# SET PROBLEM A:
Using the text on nitrate nitrogen methods below, decide whether each statement agrees with it, answering yes or no and quoting the deciding words: (i) Rudnick prefers the Schloesing-Wagner method for determining nitrate nitrogen; (ii) Carpenter calls the electrolytic method very unsatisfactory for nitrates; (iii) Rudnick reports that heating the flask in a boiling water bath before adding the thiosulphate largely prevents foaming.

-- begin SELECTED EXTRACT --

The work of Trescot on potassium nitrate is reported separately, as follows:

Impurities in reagents, reckoned on the nitrogen as the basis of percentage, were reported as follows by two analysts only:

Percentage of impurities in reagents based on nitrogen present.

Carpenter, reporting the work of Cooke, says:

The Kjeldahl method, or in fact any of the methods described in the "Official Methods of Analysis," are very unsatisfactory for the determination of nitrates. In our own work for the analysis of nitrate of soda, nitrate of potash, etc., we use an electrolytic method.

Robb says:

I noticed a very perceptible loss of nitric oxid when I added the salicylic-acid mixture both in the case of the nitric-acid solutions containing a nitrate-free fertilizer and those containing cane sugar.

Rudnick says:

Inasmuch as all of the work could not be carried out in full, such features as seemed to me of less interest from the standpoint of a fertilizer manufacturer's laboratory were omitted. These had to do chiefly with the determination of nitrate nitrogen per se. We are not so much interested in this feature, inasmuch as there are several good methods now in use for this purpose. Of these we prefer the Schloesing-Wagner method, as described in Bulletin 107 of the Bureau of Chemistry, page 111.

It is not the determination of nitrate nitrogen that we are so vitally interested in but the determination of total nitrogen where nitrates are present.

The results with the fifth-normal nitric acid were very unsatisfactory indeed. This was probably due to the great dilution with water, which we never meet with in our work. Every precaution was taken to prevent undue heating on adding the strong salicyl-sulphonic acid.

A great many more determinations than appear in the preceding report were made in this laboratory, but none of them was any more satisfactory than those reported on, and there seemed to be no special significance in the results obtained. The Ulsch method as given in Bulletin 107 with a number of variations has been tried in this laboratory at various times during the past years, but has never given satisfactory

results. The zinc-iron method works very smoothly, and some of the results are quite as satisfactory as those obtained by the Schloesing-Wagner method.

But, as stated above, we are mostly interested in the Gunning and Kjeldahl methods for total nitrogen in the presence of nitrates. These methods have not given satisfactory results in the past. There are some details in the manipulation of these methods not described in Bulletin 107 which seem to tend materially to a closer approximation of the true amount of nitrate nitrogen, such as quick covering of the sample with enough salicyl-sulphonic acid to absorb all of the evolved nitrogen oxids, sufficient time for thorough nitration of the acid, thorough cooling of the mixture before adding the thiosulphate, and heating to a free boil before adding the mercuric oxid or the potassium sulphate, respectively. We find also that the tendency to foam is very largely obviated by heating the flask containing the mixture in a boiling water bath for an hour, or possibly less, prior to adding the thiosulphate.

-- end SELECTED EXTRACT --
-- begin DATA RECORDS --

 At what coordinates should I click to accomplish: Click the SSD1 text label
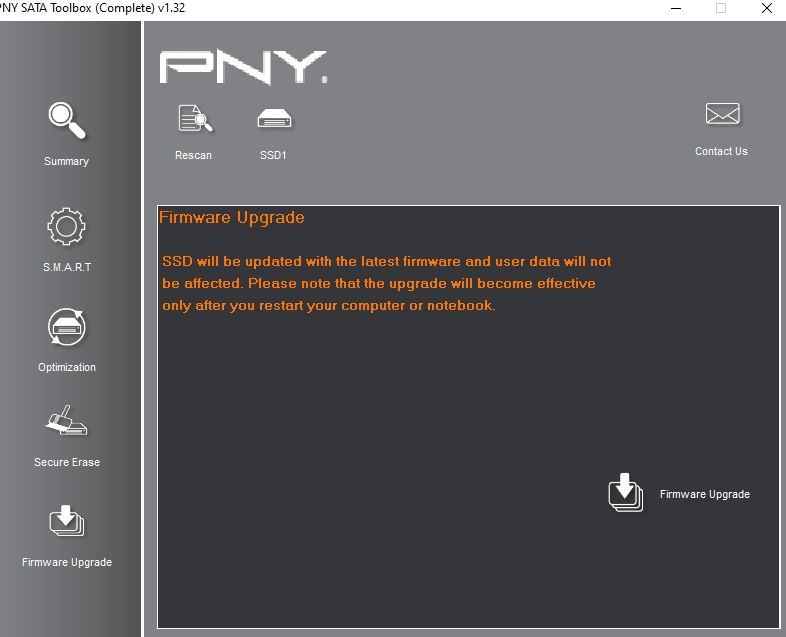pos(274,155)
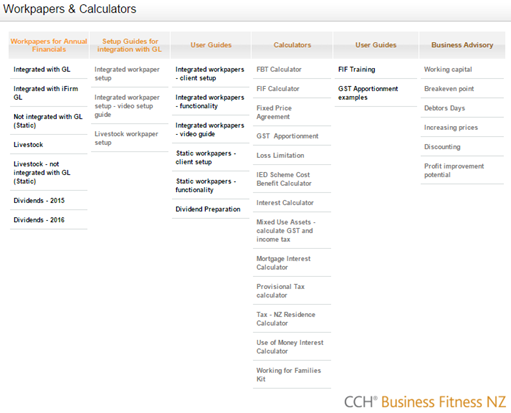Open the Mortgage Interest Calculator
Image resolution: width=511 pixels, height=413 pixels.
tap(283, 263)
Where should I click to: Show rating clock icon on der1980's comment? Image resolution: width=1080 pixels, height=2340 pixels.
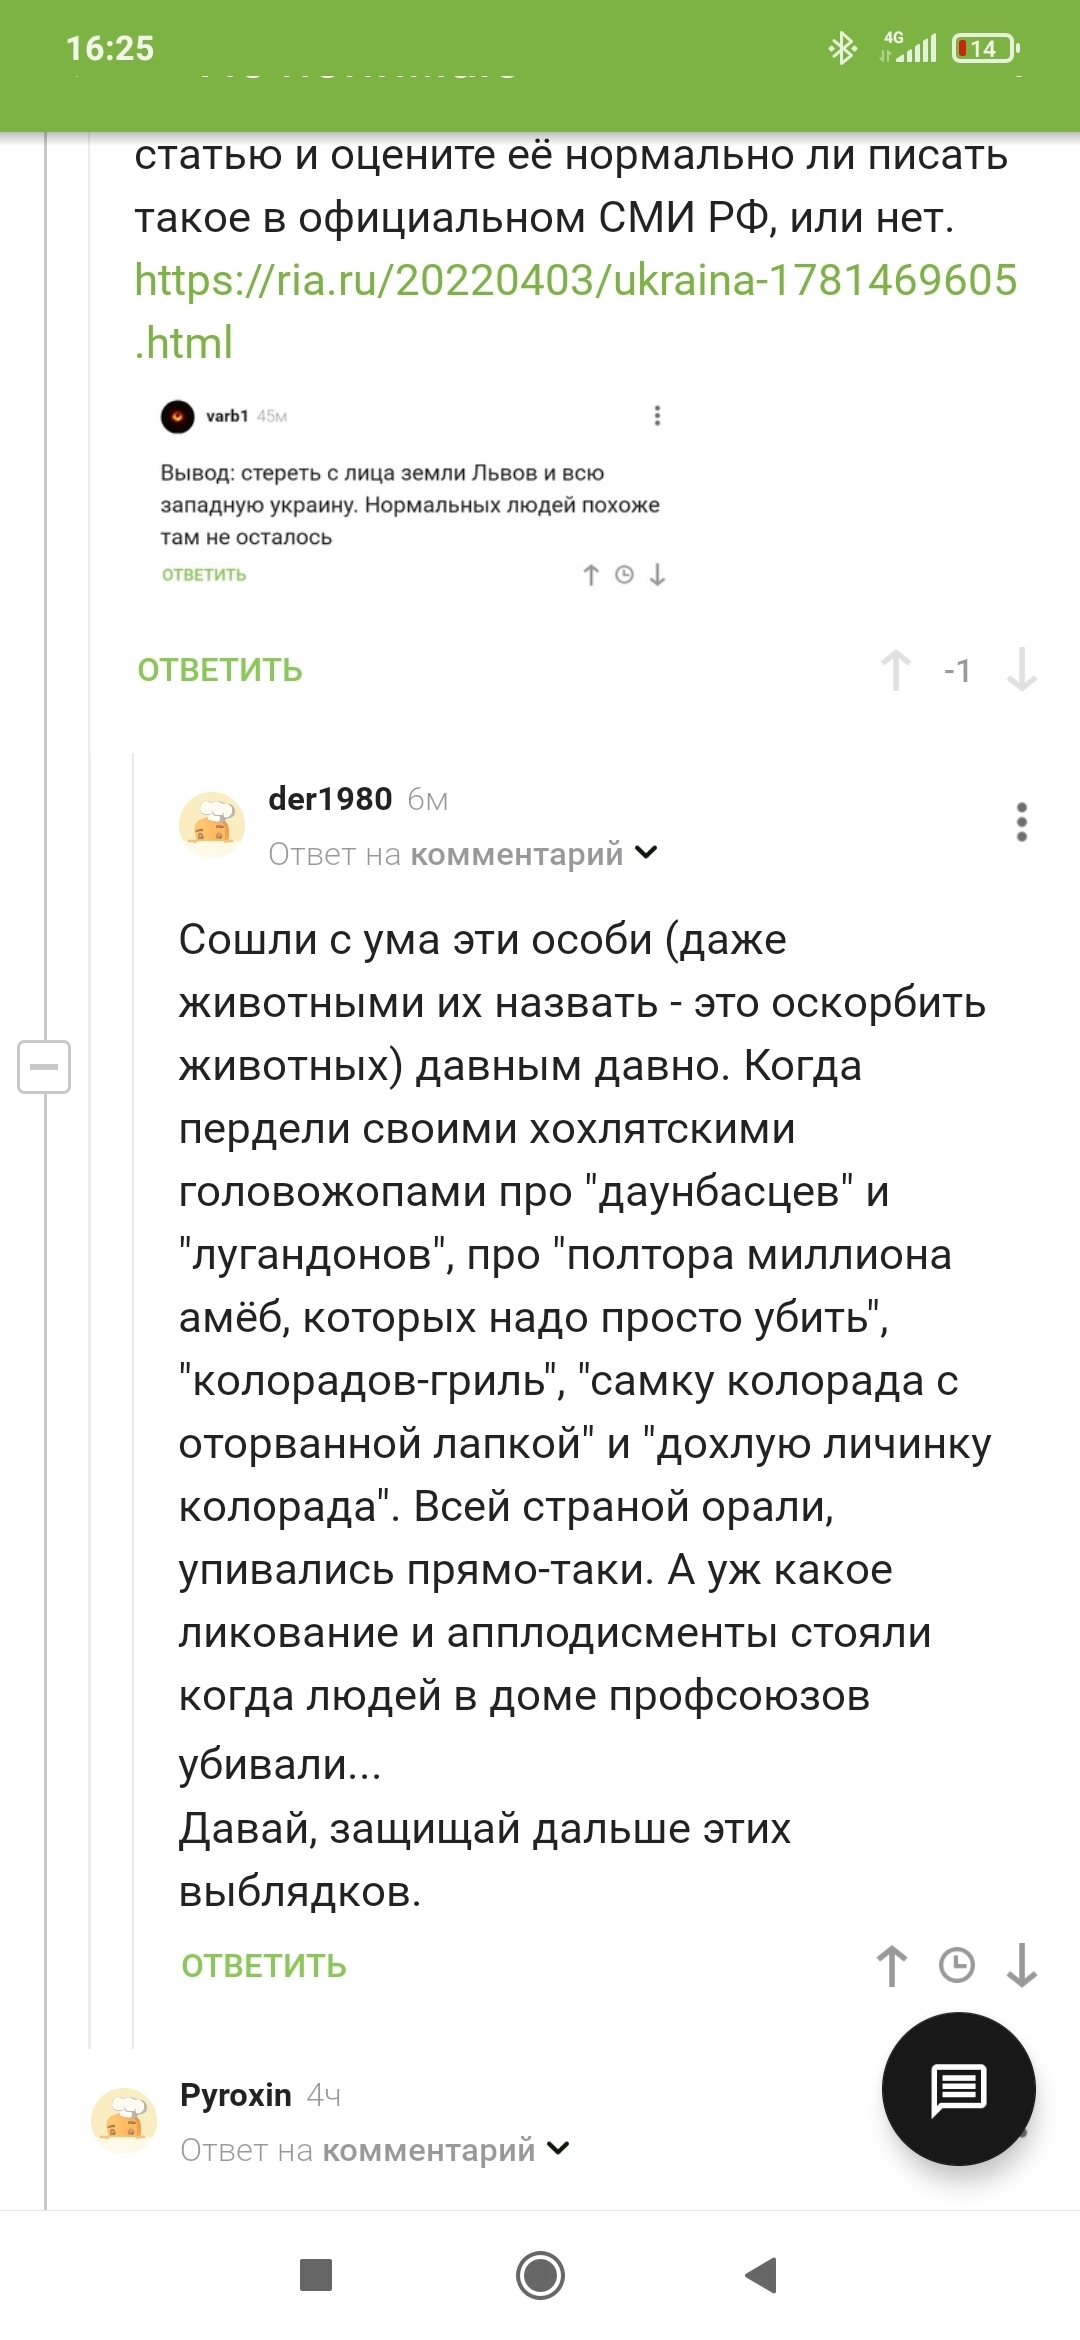click(x=957, y=1965)
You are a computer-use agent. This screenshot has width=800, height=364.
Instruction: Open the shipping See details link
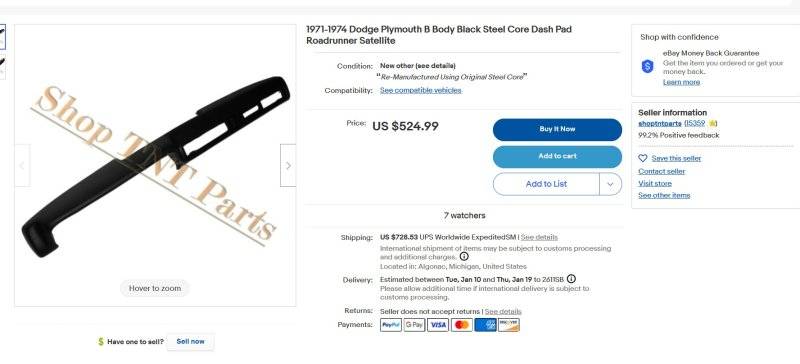tap(539, 237)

-- end DATA RECORDS --

# SET PROBLEM B:
Write out every line of the stored data entries above as a JSON list of strings, one string per line, skipping blank lines and omitting the pictures.

# FINISHED ANSWER A:
(i) Yes: "Of these we prefer the Schloesing-Wagner method"
(ii) No: "The Kjeldahl method, or in fact any of the methods described in the "Official Methods of Analysis," are very unsatisfactory for the determination of nitrates. In our own work for the analysis of nitrate of soda, nitrate of potash, etc., we use an electrolytic method."
(iii) Yes: "the tendency to foam is very largely obviated by heating the flask containing the mixture in a boiling water bath for an hour, or possibly less, prior to adding the thiosulphate"

# FINISHED ANSWER B:
[
  " At what coordinates should I click to accomplish: Click the SSD1 text label",
  "pos(274,155)",
  "Open the Mortgage Interest Calculator",
  "Image resolution: width=511 pixels, height=413 pixels.",
  "tap(283, 263)",
  "Where should I click to: Show rating clock icon on der1980's comment? Image resolution: width=1080 pixels, height=2340 pixels.",
  "click(x=957, y=1965)",
  "You are a computer-use agent. This screenshot has width=800, height=364.",
  "Instruction: Open the shipping See details link",
  "tap(539, 237)"
]